Днем 13 декабря заговорщики узнали от Батенькова (сведения из дома Сперанского!), что на следующий день назначена переприсяга правительственных учреждений и войск Николаю I. После этого ими овладело чувство, лучше всех выраженное И. Пущиным: «Ежели мы ничего не предпримем, то заслужим во всей силе имя подлецов». Началось судорожное сколачивание рядов заговорщиков в некий ударный кулак, повлекшее за собой и первые потери. Полковники Миллер и Тулубьев не решились поддержать восстание, а ведь первый из них был ни много ни мало начальником караула Зимнего дворца. В шесть часов утра 14 декабря Каховский категорически отказался взять на себя роль цареубийцы, и одновременно Якубович предупредил, что он не поведет моряков на Зимний дворец, так как боится прослыть в глазах сограждан палачом. Это и было началом конца.
В 7.30 Петр Бестужев, Каховский, Оболенский, Михаил Бестужев покинули квартиру Рылеева, чтобы попытаться поднять распропагандированные декабристами роты и батальоны столичного гарнизона. В Сенате в это время уже читали завещание Александра I и отречение Константина от престола. К 8.00 Сенат и Синод закончили присягать новому императору, члены их разъехались по домам, началась присяга Николаю I в полках.
В десятом часу становится окончательно ясно, что план восстания исполнен не будет. Трубецкой понял, что бой проигран, началась импровизация на заданную тему, вернее, не продуманный захват города, а бунт, мятеж в их классически российском варианте. В 10.30 Московский полк, оставив за собой раненного Щепиным-Ростовским командира полка генерала Фредерикса и командира одного из батальонов полковника Хвощинского (они пытались удержать солдат от участия в восстании), двинулся на Сенатскую площадь. Его вели Александр и Михаил Бестужевы и Щепин-Ростовский.

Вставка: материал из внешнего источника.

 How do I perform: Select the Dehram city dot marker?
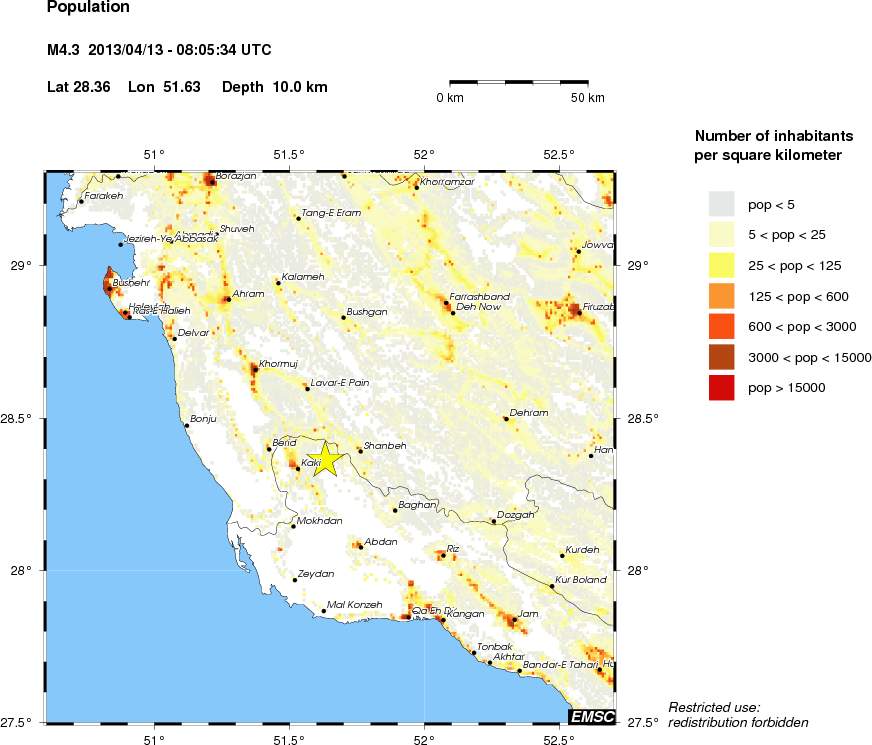tap(506, 419)
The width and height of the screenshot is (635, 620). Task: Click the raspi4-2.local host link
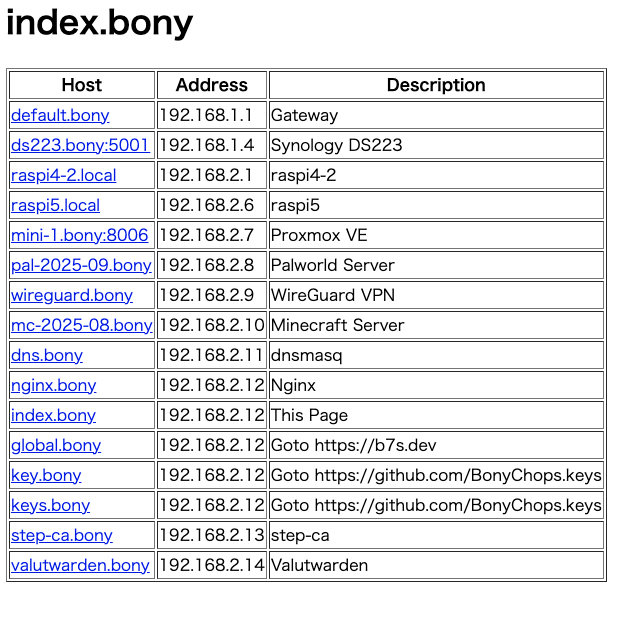click(x=63, y=175)
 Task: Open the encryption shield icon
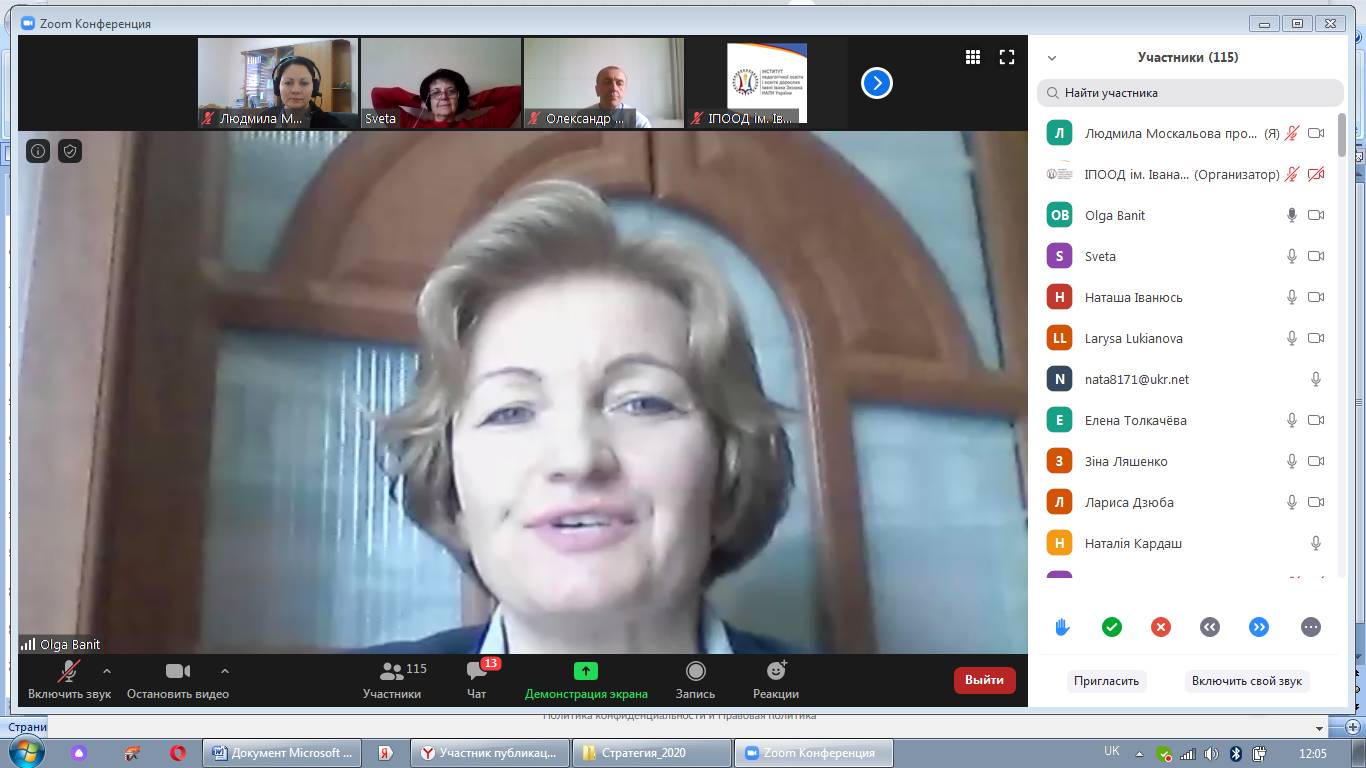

К 11.00 не присягнули Николаю, кроме московцев, Финляндский и лейб-гвардии Гренадерский полки, да Морской экипаж. С этого момента руководство восстанием сосредоточилось в руках Рылеева, Пущина и Оболенского, так как Трубецкого декабристы нигде не могли найти. Когда Московский полк выходил на площадь, провалилась попытка поднять измайловцев. Капитан Богданович, командир 2-й роты этого полка, попытался увлечь за собой солдат, но безуспешно, и в ночь с 14 на 15 декабря он покончил жизнь самоубийством.
Около 12.00 Рылеев, Оболенский, Пущин и А. Бестужев собрались возле московцев, выстроившихся в каре. Пока Бестужев заверял солдат, что к ним на помощь вот-вот подойдет Морской экипаж, перед каре появился генерал Милорадович. Он напомнил гвардейцам о славе русского оружия, показал шпагу с дарственной надписью Константина и поклялся, что тот действительно отрекся от престола. Солдаты прекрасно знали генерала, героя Отечественной войны 1812 г., и его слова могли смутить их. Момент складывался критический для обеих сторон. Мотивы поведения генерала ясны: он, ранее затеявший присягу Константину и подтолкнувший к этому Николая, или в одиночку должен был прекратить мятеж, или потерять лицо, как генерал-губернатор столицы. Его прежнее поведение могло быть расценено императором как одна из причин смуты.
Ситуацию разрядил выстрел Каховского, который смертельно ранил Милорадовича, и удар штыком Оболенского, подстегнувший лошадь генерала. Вскоре после этого на Сенатскую площадь вышел в полном составе (1100 человек) Морской гвардейский экипаж. Вел его Николай Бестужев в расстегнутом мундире и саблей наголо. Чуть ранее подоспела 1-я рота Гренадерского полка, выведенная Сутгофом, – силы восстания росли.